Cloud based data gives manufacturers unprecedented insight into the way their customers use their products. It’s possible to collect data on the duty cycles of specific units, in specific locations (an HVAC unit which runs 24x7—and it’s not located in the desert southwest). Or the manufacturer can compare use across models.
Then use this information to create service plans based on time of usage (e.g. 1,000 hours of use), or air volume delivered perhaps with a rider for temp (e.g. more air at a lower temp means more load on the system).
People don’t buy a shovel because they want a stick with a metal blade, they buy a shovel because they want a hole. The same can be said for HVAC systems—the buyer wants cold air, or more likely a temperate indoor environment.
Yet buying an HVAC unit, or any type of industrial equipment, puts the purchaser or site manager in the service business: the service of providing cold air. Plus, it’s likely a role they did not want.
As individuals, we’re faced with the option of buying “as a Service” all the time. CD and DVD sales have collapsed in the face of Spotify and Netflix which deliver music and entertainment as a service.
Traditionally, industrial equipment has been sold as capital equipment. Leasing is simply buying over time with better tax incentives. But HVAC manufacturers with fully connected equipment can turn the model upside down by offering a managed HVAC as a Service product.
Take advantage of real-time operational data as well as deep insight into the performance and functionality of the units on site. This information is the foundation for delivering a new and potentially disruptive managed service:
- Proactively monitor functionality – is airflow good, is temp appropriate, are components inside the unit operating within range?
- Use the data to monitor and pro-actively maintain elements like the blower or coolant.
- Schedule service and maintenance calls before there’s a problem, or before there’s downtime.
Basically remove the headache of managing a ‘cold air service’ from an over-worked, underpaid facilities manager, and put your company in a position to sell this as a new service.
Note that a HVACaaS offer doesn’t need to be implemented by the manufacturer. The central element to the service offer is access to deep functional and operational data from units in the field. With that data, it’s possible for the manufacturer to sell the service direct and contract the physical maintenance, or more likely, white-label the service to their field partners, providing them an additional product to sell beyond just the capital equipment.

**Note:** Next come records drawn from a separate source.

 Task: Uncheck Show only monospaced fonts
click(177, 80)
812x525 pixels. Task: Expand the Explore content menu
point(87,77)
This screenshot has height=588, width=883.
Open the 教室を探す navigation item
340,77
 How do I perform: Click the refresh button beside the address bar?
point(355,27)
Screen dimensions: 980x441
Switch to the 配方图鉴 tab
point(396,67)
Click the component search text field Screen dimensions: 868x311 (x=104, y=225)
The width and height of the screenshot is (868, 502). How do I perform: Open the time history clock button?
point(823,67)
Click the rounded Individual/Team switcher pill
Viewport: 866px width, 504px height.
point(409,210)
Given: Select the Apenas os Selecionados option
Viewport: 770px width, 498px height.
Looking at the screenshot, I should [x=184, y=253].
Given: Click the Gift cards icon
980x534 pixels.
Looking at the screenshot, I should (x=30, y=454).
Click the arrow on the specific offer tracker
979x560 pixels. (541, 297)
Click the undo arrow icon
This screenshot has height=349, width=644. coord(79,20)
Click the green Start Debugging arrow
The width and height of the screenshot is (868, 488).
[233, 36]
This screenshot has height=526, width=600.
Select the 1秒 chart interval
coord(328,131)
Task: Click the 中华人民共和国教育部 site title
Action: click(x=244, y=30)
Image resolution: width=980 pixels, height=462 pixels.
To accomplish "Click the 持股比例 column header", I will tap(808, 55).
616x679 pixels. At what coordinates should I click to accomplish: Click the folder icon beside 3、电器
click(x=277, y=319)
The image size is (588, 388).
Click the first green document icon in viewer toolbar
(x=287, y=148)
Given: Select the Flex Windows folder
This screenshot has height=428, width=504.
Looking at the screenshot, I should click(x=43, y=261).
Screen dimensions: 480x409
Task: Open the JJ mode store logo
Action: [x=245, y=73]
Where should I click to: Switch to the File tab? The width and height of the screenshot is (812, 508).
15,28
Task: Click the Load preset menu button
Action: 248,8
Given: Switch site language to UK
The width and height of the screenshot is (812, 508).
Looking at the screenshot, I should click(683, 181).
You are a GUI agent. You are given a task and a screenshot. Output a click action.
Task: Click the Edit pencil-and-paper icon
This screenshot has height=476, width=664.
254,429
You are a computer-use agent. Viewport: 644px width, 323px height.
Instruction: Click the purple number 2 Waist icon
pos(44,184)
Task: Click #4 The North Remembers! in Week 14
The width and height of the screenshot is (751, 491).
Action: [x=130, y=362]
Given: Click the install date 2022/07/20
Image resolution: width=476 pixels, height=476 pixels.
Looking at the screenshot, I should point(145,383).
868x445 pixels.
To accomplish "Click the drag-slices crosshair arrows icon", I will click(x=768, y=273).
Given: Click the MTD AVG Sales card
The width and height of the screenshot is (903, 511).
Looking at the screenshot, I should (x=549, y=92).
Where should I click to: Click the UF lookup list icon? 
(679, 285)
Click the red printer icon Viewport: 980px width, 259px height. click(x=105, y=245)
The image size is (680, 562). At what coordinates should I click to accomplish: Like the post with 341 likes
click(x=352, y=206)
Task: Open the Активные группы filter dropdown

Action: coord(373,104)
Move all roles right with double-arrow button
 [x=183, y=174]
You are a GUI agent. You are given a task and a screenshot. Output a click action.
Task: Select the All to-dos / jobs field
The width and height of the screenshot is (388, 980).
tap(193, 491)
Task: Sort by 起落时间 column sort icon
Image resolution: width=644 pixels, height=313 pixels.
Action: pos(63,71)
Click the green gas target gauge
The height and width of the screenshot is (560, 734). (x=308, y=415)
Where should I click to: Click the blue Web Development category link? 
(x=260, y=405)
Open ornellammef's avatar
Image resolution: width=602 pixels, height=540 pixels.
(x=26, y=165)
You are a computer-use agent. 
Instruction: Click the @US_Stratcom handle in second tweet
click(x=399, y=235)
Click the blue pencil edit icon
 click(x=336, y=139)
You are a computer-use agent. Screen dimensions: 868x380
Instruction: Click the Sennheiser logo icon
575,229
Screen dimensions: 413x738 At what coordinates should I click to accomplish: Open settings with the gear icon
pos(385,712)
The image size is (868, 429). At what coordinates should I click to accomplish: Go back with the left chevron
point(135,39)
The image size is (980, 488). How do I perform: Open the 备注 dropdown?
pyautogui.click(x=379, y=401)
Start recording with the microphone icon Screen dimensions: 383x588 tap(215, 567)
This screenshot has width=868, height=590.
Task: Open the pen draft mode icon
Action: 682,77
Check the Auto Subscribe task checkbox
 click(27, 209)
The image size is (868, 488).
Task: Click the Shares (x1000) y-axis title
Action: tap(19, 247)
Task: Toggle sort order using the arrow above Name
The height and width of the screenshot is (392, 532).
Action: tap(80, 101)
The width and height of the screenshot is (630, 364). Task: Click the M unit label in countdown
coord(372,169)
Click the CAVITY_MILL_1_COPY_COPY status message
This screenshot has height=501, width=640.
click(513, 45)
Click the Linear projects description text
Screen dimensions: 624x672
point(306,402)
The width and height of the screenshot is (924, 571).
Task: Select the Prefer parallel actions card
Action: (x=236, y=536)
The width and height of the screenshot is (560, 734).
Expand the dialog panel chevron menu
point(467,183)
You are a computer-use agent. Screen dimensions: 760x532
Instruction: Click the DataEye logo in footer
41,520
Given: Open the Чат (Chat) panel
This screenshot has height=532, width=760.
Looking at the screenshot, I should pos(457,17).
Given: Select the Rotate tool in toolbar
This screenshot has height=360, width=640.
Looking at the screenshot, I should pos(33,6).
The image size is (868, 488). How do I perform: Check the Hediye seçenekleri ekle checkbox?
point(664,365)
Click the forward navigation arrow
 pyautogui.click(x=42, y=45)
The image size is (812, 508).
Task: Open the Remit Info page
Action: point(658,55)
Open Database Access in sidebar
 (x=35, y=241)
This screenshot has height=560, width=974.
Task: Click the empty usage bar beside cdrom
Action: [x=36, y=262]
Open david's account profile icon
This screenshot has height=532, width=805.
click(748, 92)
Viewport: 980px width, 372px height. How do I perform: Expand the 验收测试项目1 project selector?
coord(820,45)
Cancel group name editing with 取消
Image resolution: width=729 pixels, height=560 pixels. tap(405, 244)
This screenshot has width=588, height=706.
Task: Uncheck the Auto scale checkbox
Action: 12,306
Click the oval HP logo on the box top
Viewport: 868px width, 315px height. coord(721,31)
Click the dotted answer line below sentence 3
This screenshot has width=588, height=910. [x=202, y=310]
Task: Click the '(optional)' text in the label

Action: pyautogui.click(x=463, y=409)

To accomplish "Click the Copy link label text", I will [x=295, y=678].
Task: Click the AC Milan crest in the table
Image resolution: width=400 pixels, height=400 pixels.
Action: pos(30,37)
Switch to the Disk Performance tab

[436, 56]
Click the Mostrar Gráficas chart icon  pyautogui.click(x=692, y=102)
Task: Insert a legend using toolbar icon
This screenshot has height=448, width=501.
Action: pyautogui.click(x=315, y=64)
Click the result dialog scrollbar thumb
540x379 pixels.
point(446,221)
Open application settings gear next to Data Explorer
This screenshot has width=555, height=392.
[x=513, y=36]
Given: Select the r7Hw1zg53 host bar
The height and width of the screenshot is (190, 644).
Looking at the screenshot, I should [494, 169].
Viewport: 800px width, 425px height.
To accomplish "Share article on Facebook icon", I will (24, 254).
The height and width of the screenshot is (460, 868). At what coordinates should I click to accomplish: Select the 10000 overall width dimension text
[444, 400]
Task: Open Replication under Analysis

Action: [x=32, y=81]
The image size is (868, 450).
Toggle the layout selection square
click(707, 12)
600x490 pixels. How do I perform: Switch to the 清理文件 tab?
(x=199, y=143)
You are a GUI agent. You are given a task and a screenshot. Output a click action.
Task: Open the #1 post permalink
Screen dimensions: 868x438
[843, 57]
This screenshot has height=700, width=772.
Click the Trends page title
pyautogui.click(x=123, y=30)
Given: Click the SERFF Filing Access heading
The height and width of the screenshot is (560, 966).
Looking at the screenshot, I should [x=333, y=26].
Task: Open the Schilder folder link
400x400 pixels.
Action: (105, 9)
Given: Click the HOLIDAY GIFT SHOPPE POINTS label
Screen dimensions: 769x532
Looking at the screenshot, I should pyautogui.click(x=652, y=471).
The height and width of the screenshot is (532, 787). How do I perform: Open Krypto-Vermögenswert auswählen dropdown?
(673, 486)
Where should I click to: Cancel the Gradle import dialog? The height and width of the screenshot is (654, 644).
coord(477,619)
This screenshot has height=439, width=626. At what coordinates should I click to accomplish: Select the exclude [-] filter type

There is a saying that “If you don’t know where you’re going, any road will get you there.” Many control system engineers have been asked or required to add a BMS protocol like BACnet to their systems. Often the requirement is minimal and short-sighted.
Rather than as a necessary evil to be held at bay, re-imagine the role of BACnet and what doors it can open. Chose partners who have a long-term vision and can bring embedded and cloud capabilities.
The world is shifting to the fourth industrial revolution. Are you shifting with it?